KF Global Brands v Lead Wear [2023] EWHC 1303 (IPEC)

2 June 2023

Joshua Marshall successfully represented the Defendants (collectively, “Lead Wear”) in an infringement of UK unregistered design right (“UKUDR”) action brought by the Claimant (“KF Global”). KF Global alleged subsistence of UKUDR in a design of cargo trousers dated 13 April 2015 (the “BKS-001 Design”), which it claimed had been infringed by three versions of trousers made for Lead Wear in Bangladesh (the “Lead Wear Trousers”). Disputing the originality of the BKS-001 Design, Lead Wear alleged that it had been copied from an earlier “Aldi Design”. Lead Wear also disputed the allegations of infringement.

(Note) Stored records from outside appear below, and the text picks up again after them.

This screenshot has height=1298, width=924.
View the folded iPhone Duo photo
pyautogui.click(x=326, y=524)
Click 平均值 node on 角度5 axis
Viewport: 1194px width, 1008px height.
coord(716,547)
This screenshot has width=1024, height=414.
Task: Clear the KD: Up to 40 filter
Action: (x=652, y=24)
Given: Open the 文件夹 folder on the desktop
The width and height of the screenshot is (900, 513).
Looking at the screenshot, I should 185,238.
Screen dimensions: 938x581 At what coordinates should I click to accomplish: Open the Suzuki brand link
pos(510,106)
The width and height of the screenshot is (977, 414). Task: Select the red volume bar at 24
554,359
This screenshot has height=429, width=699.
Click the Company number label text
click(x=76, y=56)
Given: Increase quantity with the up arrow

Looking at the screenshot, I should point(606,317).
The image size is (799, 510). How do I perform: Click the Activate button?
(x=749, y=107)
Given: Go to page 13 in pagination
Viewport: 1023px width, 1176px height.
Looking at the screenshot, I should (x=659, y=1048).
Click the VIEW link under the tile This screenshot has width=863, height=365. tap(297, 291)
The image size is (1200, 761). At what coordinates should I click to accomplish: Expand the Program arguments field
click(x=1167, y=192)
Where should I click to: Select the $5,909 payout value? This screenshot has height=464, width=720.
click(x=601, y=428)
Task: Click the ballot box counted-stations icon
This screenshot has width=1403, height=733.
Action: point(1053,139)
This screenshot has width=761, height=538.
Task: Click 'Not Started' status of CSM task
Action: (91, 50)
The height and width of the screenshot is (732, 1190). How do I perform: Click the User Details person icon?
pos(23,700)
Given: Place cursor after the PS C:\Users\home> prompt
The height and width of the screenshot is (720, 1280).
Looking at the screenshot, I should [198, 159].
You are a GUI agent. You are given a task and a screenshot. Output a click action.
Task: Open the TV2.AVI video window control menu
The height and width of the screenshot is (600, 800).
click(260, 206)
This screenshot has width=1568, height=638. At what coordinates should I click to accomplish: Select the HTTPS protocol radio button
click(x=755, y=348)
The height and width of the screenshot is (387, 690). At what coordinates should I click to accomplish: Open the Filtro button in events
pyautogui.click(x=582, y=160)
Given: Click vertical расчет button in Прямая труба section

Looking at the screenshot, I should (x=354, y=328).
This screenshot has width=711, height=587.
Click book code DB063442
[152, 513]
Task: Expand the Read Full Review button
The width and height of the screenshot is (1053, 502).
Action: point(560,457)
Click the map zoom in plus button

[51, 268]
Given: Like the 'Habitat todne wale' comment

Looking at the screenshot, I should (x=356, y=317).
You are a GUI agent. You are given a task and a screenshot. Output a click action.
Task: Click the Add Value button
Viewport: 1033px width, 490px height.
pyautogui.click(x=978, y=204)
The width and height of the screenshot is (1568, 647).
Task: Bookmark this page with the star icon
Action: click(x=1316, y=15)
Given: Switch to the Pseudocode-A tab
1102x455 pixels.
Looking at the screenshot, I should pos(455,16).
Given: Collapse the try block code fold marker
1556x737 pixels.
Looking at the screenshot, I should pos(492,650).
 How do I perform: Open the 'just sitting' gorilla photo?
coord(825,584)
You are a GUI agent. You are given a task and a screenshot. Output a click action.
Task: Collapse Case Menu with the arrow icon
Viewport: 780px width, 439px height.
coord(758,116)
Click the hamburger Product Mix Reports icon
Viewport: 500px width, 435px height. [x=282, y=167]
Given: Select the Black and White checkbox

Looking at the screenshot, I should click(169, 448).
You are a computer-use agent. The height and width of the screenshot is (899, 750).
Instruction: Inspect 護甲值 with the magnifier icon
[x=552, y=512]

Recorder Douglas Campbell KC reviewed the cross-examination of KF Global’s director and concluded that his evidence on the relationship between the BKS-001 Design and the Aldi Design was confused. The judge found that i) the BKS-001 Design, as recorded in an allegedly contemporaneous design drawing, did not accurately record the version of KF Global’s trousers that existed as at April 2015 (the “BKS-001 Trousers”); and ii) the BKS-001 Trousers were, in any event, a copy of the Aldi Design with only a minor amendment made to a pen pocket. Hence, despite the bar to establishing originality in the copyright sense being a low one, the BKS-001 Trousers were not original in that sense.

On primary infringement, which requires an act to be done in the UK, the judge held that, even if he had been wrong on originality, the Lead Wear Trousers had been made in Bangladesh and that any authorisation to make them was to make them in Bangladesh, hence there was no primary infringement.